» **YOUR INSTRUCTIONS**: Rewrite these items with every instance of "buffer" changed to "cache" and everything else left unchanged, omitting the pictures.

» **DATA**:
══════

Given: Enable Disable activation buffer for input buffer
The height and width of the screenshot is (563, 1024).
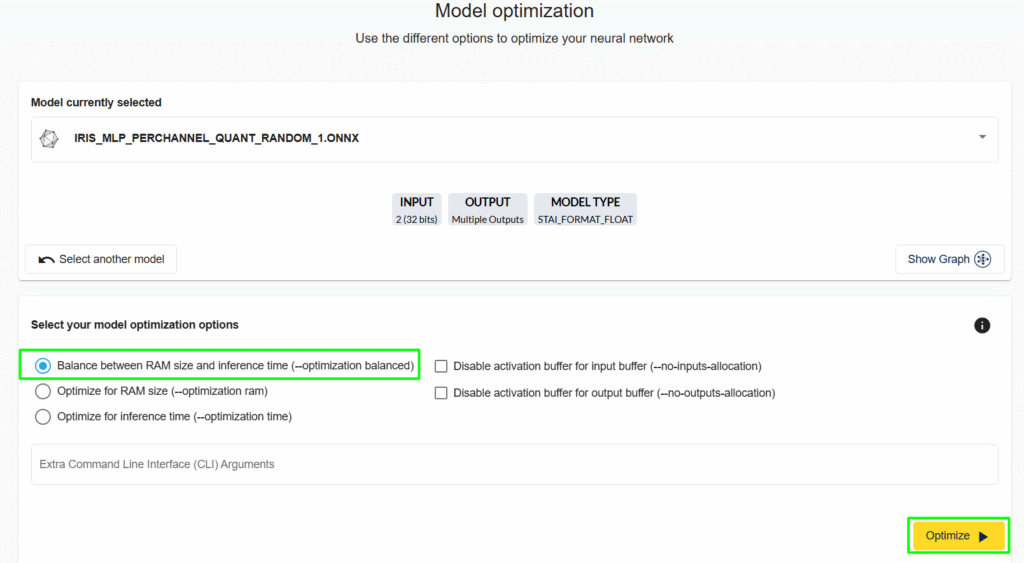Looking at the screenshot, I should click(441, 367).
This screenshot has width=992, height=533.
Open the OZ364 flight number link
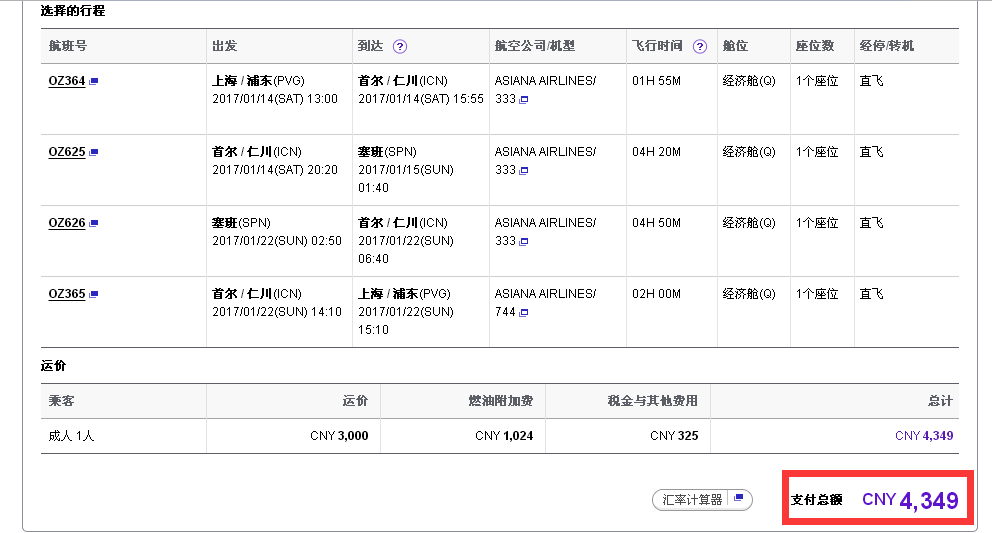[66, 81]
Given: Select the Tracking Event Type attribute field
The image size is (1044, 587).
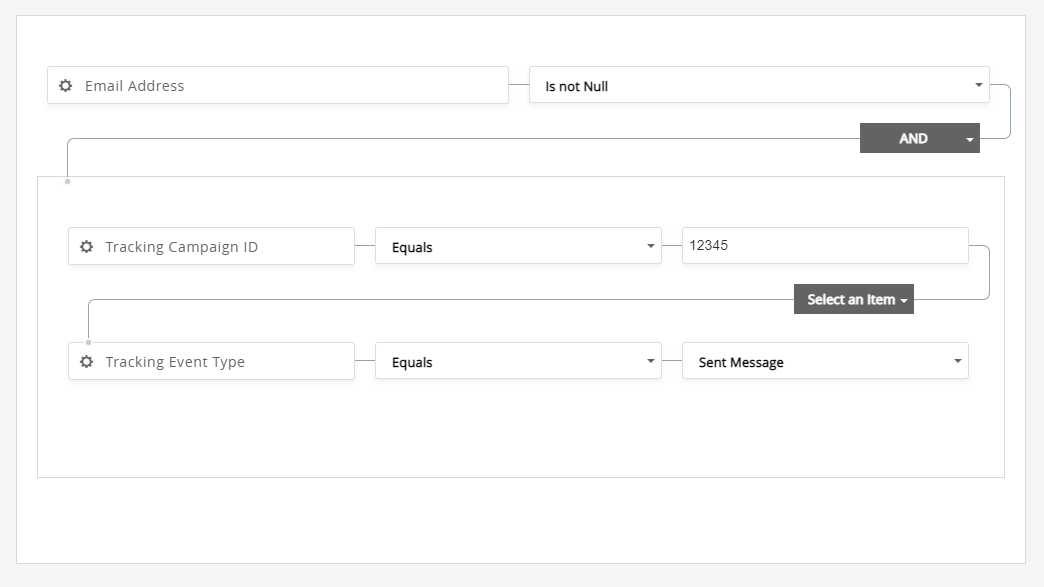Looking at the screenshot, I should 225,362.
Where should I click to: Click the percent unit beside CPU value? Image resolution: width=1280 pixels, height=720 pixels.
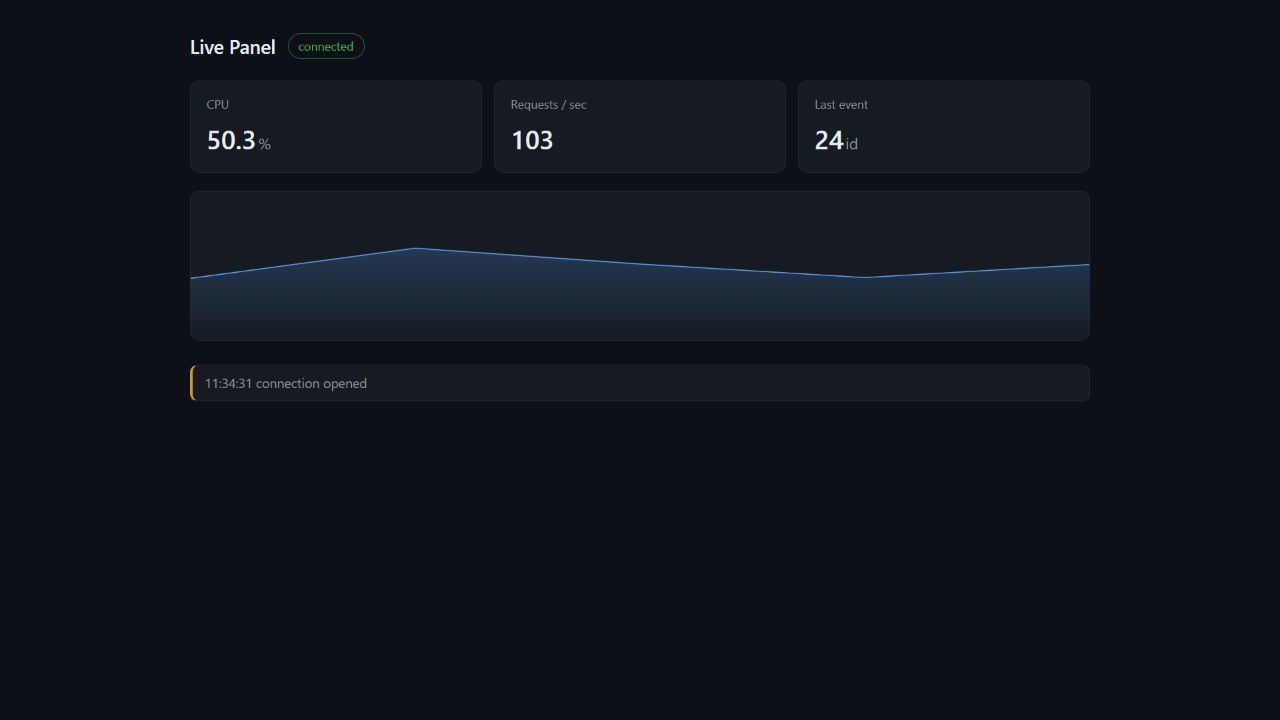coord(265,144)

══════

» **RESPONSE**:
Given: Enable Disable activation cache for input cache
The height and width of the screenshot is (563, 1024).
Looking at the screenshot, I should click(441, 367).
This screenshot has width=992, height=533.
Open the OZ364 flight number link
[66, 81]
Given: Select the Tracking Event Type attribute field
The image size is (1044, 587).
Looking at the screenshot, I should 225,362.
Where should I click to: Click the percent unit beside CPU value? Image resolution: width=1280 pixels, height=720 pixels.
coord(265,144)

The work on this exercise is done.